Now at 25 years old, my son has worked hard to carve out a life for himself in music that draws from the hearing he has, instead of suffering from the hearing he has lost. He was not willing to sacrifice his love of music, where he is so gifted and skilled after many years of instruction and practice. Through an incredible music engineering program, spotlighting the lower-mid to upper-mid frequencies, Josh trained his ears within the sonic spectrum. He developed the sophistication to work within frequencies not affected by chemo-induced hearing loss. As so many of our survivors do, he accentuated what he can do, to overcompensate and accommodate what he cannot do because of long-term side effects. This is not an easy process and is a continual one as more challenges present themselves over time. It is what a survivor must do when insisting on a life of quality in survivorship.

 

A Brighter Future For Children Now With Pedmark

The development of Pedmark presents a brighter future for children diagnosed with cancer. Removing the possibility of hearing loss removes a long-term side effect that brings with it so much challenge, cost, and anxiety, often in children dealing with other significant side effects as well.
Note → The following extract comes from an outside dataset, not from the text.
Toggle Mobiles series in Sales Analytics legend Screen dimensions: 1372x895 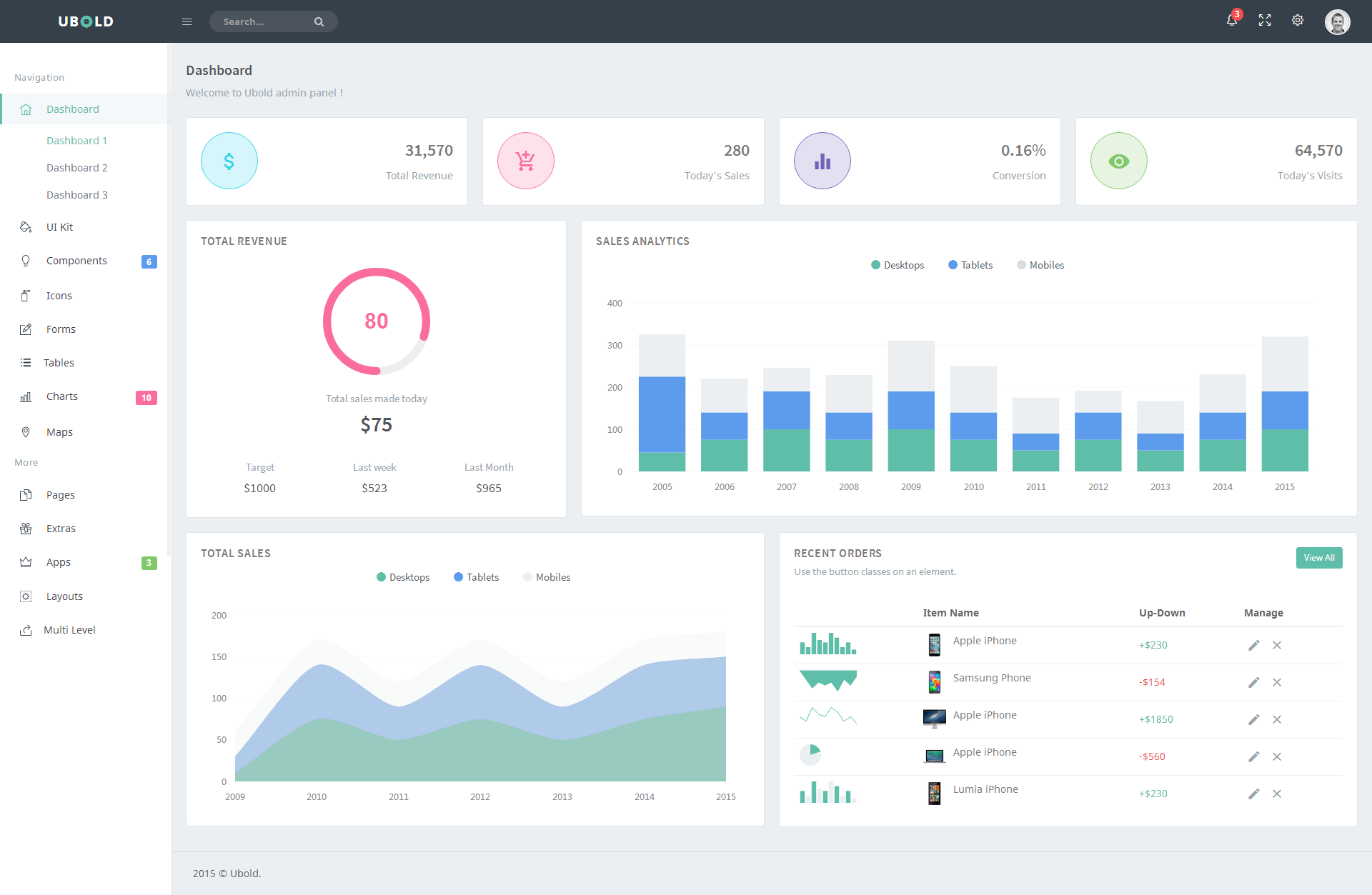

Not only does Pedmark preserve a higher quality of life by maintaining a child’s hearing, but it also helps our children feel more “normal” when returning to their families, school, or work after treatment. With Pedmark, we are one giant step closer to the cure we all dream for our children while in treatment. Children can return to a life more normal because our children can be healthier and happier for the remainder of their lives. After treatment, Pedmark helps our children thrive in survivorship.